* START Document passage *

Adjusted Summer Goals:

  1. Sacrificially acquiesce to my mother-in-law’s suggestion of having Ellie to come over to her house once a week where she would teach Ellie how to clean her house and pay her for her efforts. Daughter getting paid to learn valuable life skills by a better teacher than myself = Win.
  2. Let 3rd grade teacher deal with Jack’s handwriting. Focus on teaching my nearly EIGHT-YEAR-OLD how to freaking tie his own shoes.
  3. Listen to quality literature via OverDrive and OneClickdigital library apps any time we’re in the car, which will be in copious quantities during our upcoming 3-week road trip. Already finished and highly recommend: “The Key to Extraordinary” by Natalie Lloyd, and “From the Mixed-up Files of Mrs. Basil E. Frankweiler” by E. L. Konigsburg.
  4. Remind them to practice an old piano song once a day (or at least 3 times a week), if I remember, and if we aren’t having too much fun with other stuff.
  5. Handle, watching for joyful sparks, every item in my kitchen, closet, and MAYBE my bedroom. Procrastinate as long as possible, since Foster Care home inspection is likely still months weeks away.

* END Document passage *
* START Source data *

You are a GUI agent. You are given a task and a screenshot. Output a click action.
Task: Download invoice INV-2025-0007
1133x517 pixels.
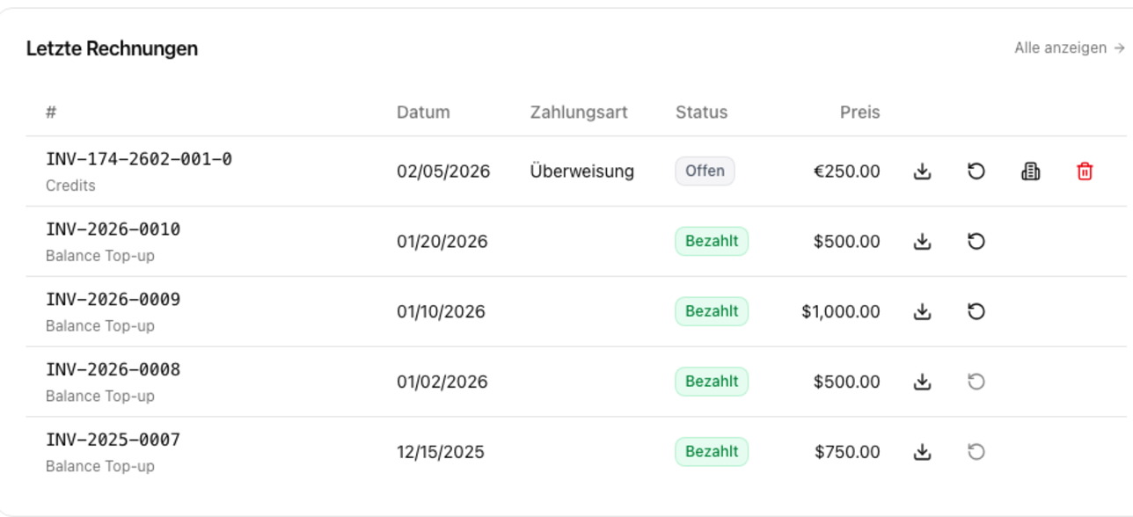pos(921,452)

* END Source data *

#### The task
Carry on the list of adjusted summer goals from the point where it stops.

#### Result
  6. Watch “Les Misérables” with Hugh Jackman, taking no foster parenting tips from the Thenardiers. We will love like Valjean, forgive like the bishop, follow the WAC like Javert, and fight for the rights of our children like Marius! Jean Valjean

Already accomplished:

√  Go camping
√  Go to the beach
√  Play at the river at every opportunity
√  Eat dinner outside while listening to multicultural mixes on Spotify unless over 90 degrees or raining
√  Finish the library summer reading program
√  Bonfire with friends and cousins
√  Say “no” to all Sunday School volunteer opportunities

Also this:

√  Educational Opportunity at Lewis and Clark Interpretive Center in Ilwaco, in which we discover that Lewis and Clark spent about a week at the mouth of the Washougal River (Cottonwood Beach), exploring up and down, hunting and catching fish. Upon our return home, we looked up their detailed journals from March 31, 1806 and found that yes, indeed, they did paddle up past our very spot of beach on the Washougal (named “Seal River” by the intrepid explorers)! Perhaps they stopped for lunch at our very idyllic pebbly shore! If the waters were low enough, maybe they stood upon our very stately jumping rock and did a little fishing!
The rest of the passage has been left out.